Science is a great thing. It’s all around us and a lot of significant changes in the structure and development of our world can be attributed to it. It’s also constantly evolving. We always seem to be coming across new life-saving scientific findings-be it new medications or new treatments or anything in between. Such advancements are set to be put to trial in the medical community at the end of this year.
In 2013, Italian neurosurgeon, Dr. Sergio Canavero announced that he would be conducting the first human head transplant. His volunteer? 30 year-old terminally ill Russian patient, Valery Spiridonov. He later set a date, explaining that the surgery is officially set to take place in December of 2017-about 8 months from now. He also has confirmed that he will be performing the procedure as lead surgeon and has recruited Chinese surgeon, Dr. Xiaoping Ren, to be his assistant for the operation. Although skeptics view the concept of such a complex surgery absurd, Dr. Canavero is highly confident in his abilities to lead it-especially after dedicating 30 years to studying and planning for it. As a matter of fact, he states that it has “at least a 90% chance of success”.
His patient, Valery Spiridonov, suffers from a rare form of spinal muscular atrophy called Werdnig-Hoffman Disease. This disease is a rare autosomal-recessive disorder characterized by progressive weakness of the lower motor neurons. In more specific terms, it causes muscles to break down and kills nerve cells both in the brain and in the spinal cord-leading to limited movement. Not only does this disorder limit motor skills, but it can also be fatal. In Spiridonov’s case, he finds himself restricted to a wheelchair and is only able to carry out menial tasks such as feeding himself, typing, and controlling his wheelchair with a joystick.
This procedure will be particularly monumental in that, until now, no other transplant of its nature has been performed. Of course we are accustomed to hearing about heart transplants, liver transplants, and transplants involving pretty much all other integral organs of the body, but never of any featuring the brain.
Now let’s get down to the nitty-gritty details: as previously mentioned, the procedure has been scheduled for this December and is set to cost about 20 million dollars. It is also anticipated to last 36 hours-granted that there are no complications. Other than this, there will be about 150 other health professionals in the operating room, ready to ensure the procedure’s success.

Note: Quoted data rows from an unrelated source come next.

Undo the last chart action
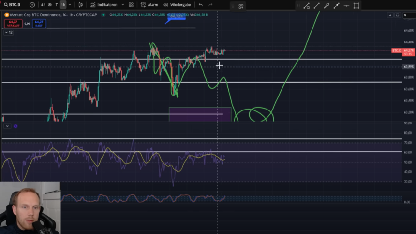Screen dimensions: 416x234 coord(201,5)
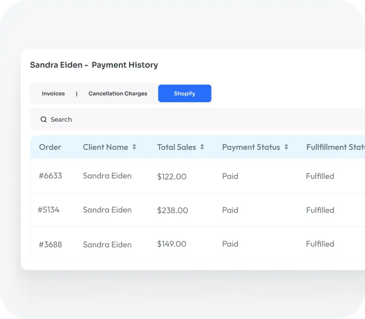Click Sandra Eiden in first row
The image size is (365, 319).
107,176
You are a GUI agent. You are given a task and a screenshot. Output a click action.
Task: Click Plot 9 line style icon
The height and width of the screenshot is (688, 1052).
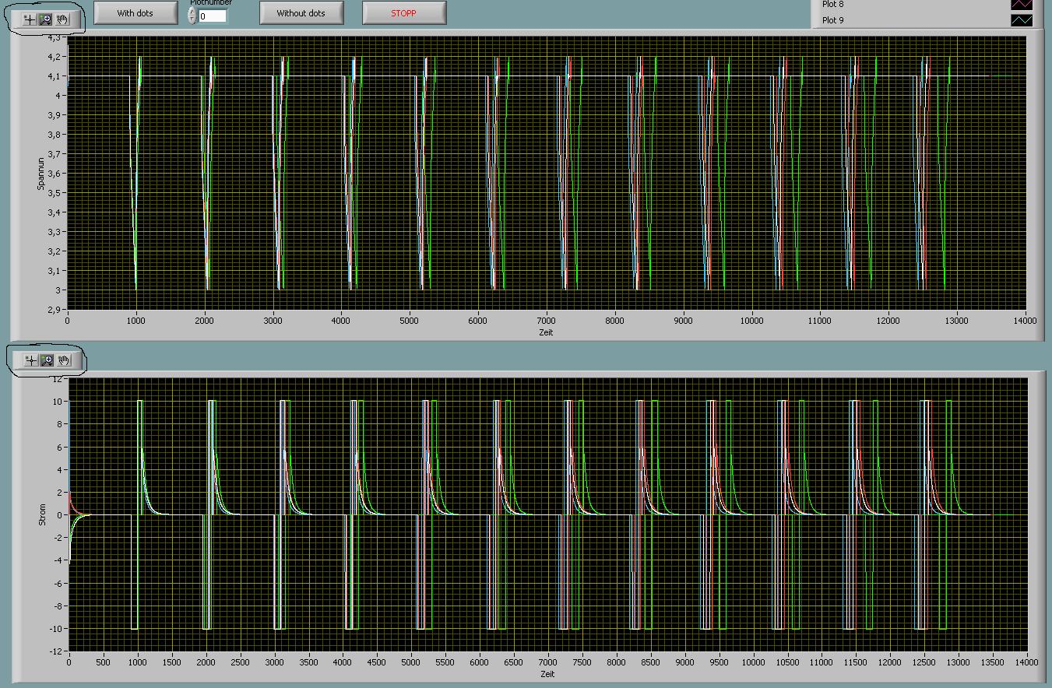(x=1021, y=20)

As for the operation itself: the process will consist of various steps. First, the surgeons will seek permission for the body of a young brain-dead donor. Once access has been granted and the surgeons have propped the donor on the surgery table, they begin. They are set to commence the procedure by having Spiridonov brought in by another surgical team, which will have his body cooled to 50 degrees Fahrenheit, or 15 degrees Celsius. Cooling his body at such an extreme temperature allows the patient to escape tissue failure for about an hour.
After this task has been completed, the surgeons will then proceed to coordinately excise both the patient’s and donor’s heads from their bodies. This will be done by the use of a transparent diamond blade, which has the ability to control cuts up to one-millionth of a meter. This action essentially ends up severing the spinal cords in both bodies at the same time. Then, through the use of a custom-made crane, Spiridonov’s head will be lifted and shifted onto the donor body’s neck. Both spinal cord ends would subsequently be fused together with the chemical polyethylene glycol, which has shown evidence of promoting cell regrowth in the spinal cord. Following this, the donor’s muscle and blood supply would be joined with the patient’s head.
Spiridonov would then be kept in a coma for a period of about three to four weeks. This time would be crucial for the stimulation of new nerve connections by the spinal cord and would also be handy in that it would consequently restrict any body movements, which could compromise the results of a successful surgery. Essentially, it would be a period for Spiridonov’s body to rest.
If this surgery is successful, it would not only be a victory for Dr. Canavero and his team, but it would also be a victory for science as a whole! With the success of a procedure as complex as this will also come a multitude of other medical advancements. Not only could other doctors and health professionals use this operation as a learning opportunity, but they might even become inspired: inspired to carry out their own medical visions that the world deems “impossible”.